500000	2	Paul and Susan went to the park to meet up with Phil. It was a nice summer day and they didn’t need to be home until dinner. Paul saw a big tree with a tall branch. He asked Susan, “What is that? Jimmy said, It’s a tree. Let’s see it! Maria said
500000	3	Paul and Susan went to the park to meet up with Phil. It was a nice summer day and they didn’t need to be home until dinner. Mama had a surprise for Paul and she gave him a big hug. He said he had to stay close to her and take a nap. icky looked around, but couldn

These outputs tell a clear story about how models develop with more training data. The progression is almost like watching a child learn language: at 500 examples, the model barely strings together related words. By 5,000, it’s forming simple sentences and consistently using character names like “Lily.” The 50,000 example mark is when things get interesting - suddenly there’s narrative structure, with actions following logically from introductions. And at 500,000 examples, we see surprisingly sophisticated elements emerge: descriptive settings, character motivations, and coherent multi-sentence narratives. It’s remarkable how quantitative changes in training data lead to qualitative shifts in capability.

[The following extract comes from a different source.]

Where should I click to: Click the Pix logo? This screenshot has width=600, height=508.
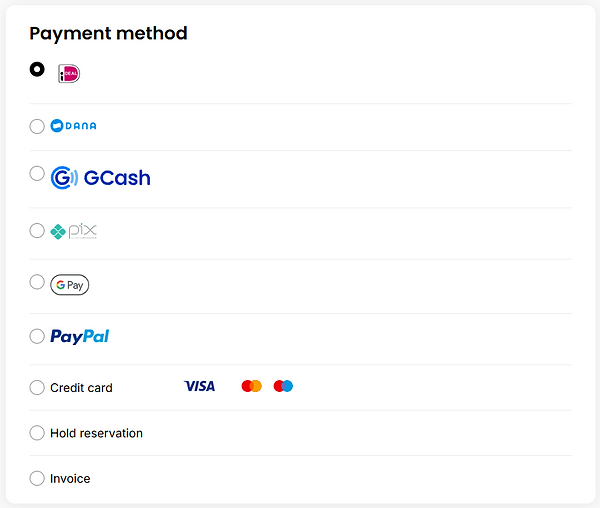(73, 231)
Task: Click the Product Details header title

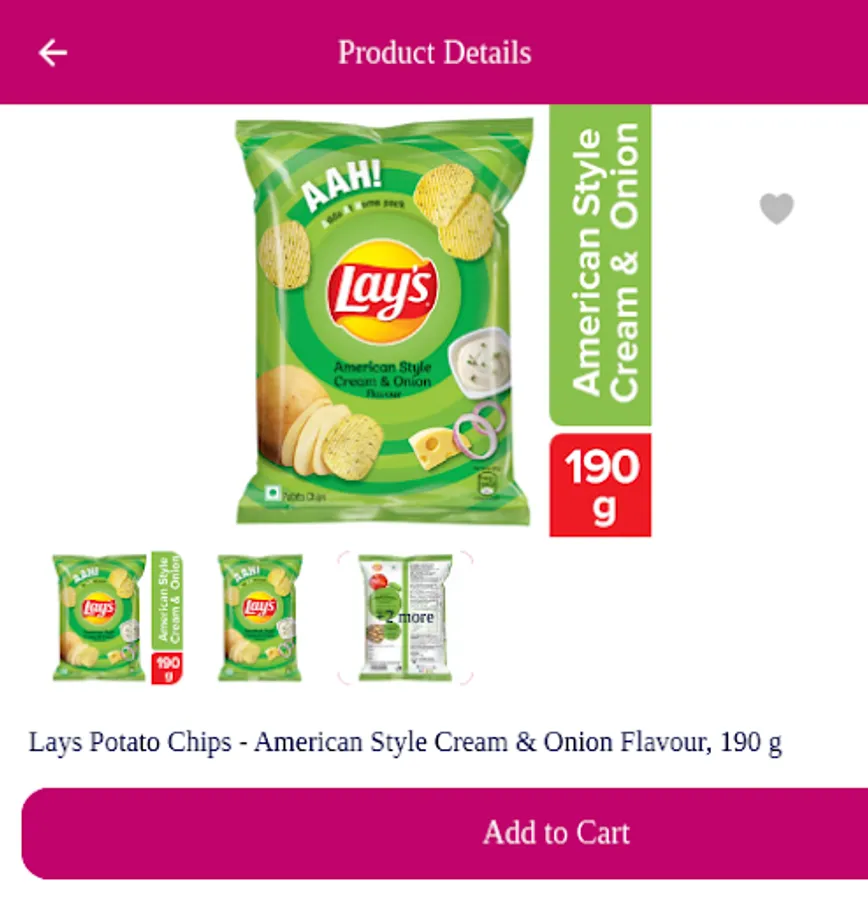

Conclusion Link to heading

Working through these experiments has solidified my understanding of language model training in ways that reading papers never could. I found it remarkable that by manipulating just two variables - training examples and epochs - I could observe such dramatic shifts in output quality. The progression from incoherent text to structured narratives wasn’t just a matter of improvement, but qualitative leaps at specific thresholds. This hands-on experience has given me a much more intuitive feel for the relationship between data volume, training time, and model capability - connections I understood theoretically before, but now comprehend on a deeper level after seeing the actual outputs change before my eyes.

Next Steps Link to heading

I really want to dig into bias next, and then explore more of the finetuning details like dimensions, layers, and learning rate for model creation, followed by generation parameters like temperature and top-p.